Thanks again for your response.
It's easy to get confused. A gravy is something made with trimmings/drippings. A sauce is anything made from the juice(s) (liquid) of food item(s), or pureed/macerated/other into a liquid form. If we are talking about Italian cooking, every tomato sauce has a particular name, and none of them are gravy. BTW the word sugo is not gravy!! It's a derivative of succo, and that means juice and is ypically a simple tomato-only sauce. Also, salsa is the same as sauce...the stuff you dip your chips into is called salsa fresca/picada (fresh/chopped). I will offer the following as an Italian-American, and budding chef, who loves and appreciates the cultural history surrounding this topic. A pasta sauce can be with meat, or meatless. Italian tomato sauces with meat in it typically have particular names, and were birthed in specific regions. A gravy is reduced from meat trimmings to get thick and flavorful, or quickly thickened with flour. Personally, I add tomato to my beef gravy for amazing flavor, but it's still a gravy and should accompany meat/fish/poultry/pork. If you stew your meatballs in a tomato sauce, you are getting the meat drippings in your sauce but that is still not a gravy. I guess if you want to call it a gravy, that's your prerogative. To me it's simply, and wonderfully, adding beef/veal/pork flavor to your pasta sauce. The important thing to realize is that it's delicious, whatever you call it, and that families are sitting down together to have dinner :)

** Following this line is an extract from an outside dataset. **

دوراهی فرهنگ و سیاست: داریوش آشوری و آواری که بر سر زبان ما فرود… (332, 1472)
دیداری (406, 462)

Red Gravy ~ sauce is to delicate for my pasta
Sono Italiana, volete smettere con questa parola GRAVY??? Non esiste in Italia...ma Dio mio smettetela adesso!!!!!
Sugo... meat juice; sauce
it's up to the maker to call it what he or she wants.
That doesn't matter Scruz... the question was which is correct. The answer is sauce. There is no such thing as gravy in Italy. Italian is a culture loved by so many because of its customs that go back hundreds of years. Yes fine if you want to call it gravy. But everyone that says gravy should know it's not correct to our beautiful italian (from italy) customs. The word gravy comes from an American tradition.
I call it sauce but I personally don't like meat sauce. I have minimal authority, being Indian and Irish, but I did grow up in Northern New Jersey, so I know a bit about Italian American traditions. I think gravy is more common in the south jersey/ philly area.
Use of the word "gravy" for tomato sauce sets my teeth on edge but language belongs to it's users- if the term is current in your area, or among people you know, then it's correct. Look at all the tomato soup with chili powder (and at least one spaghetti with chili powder) versions of chili, for example; you can hate it,, but you can't stop it.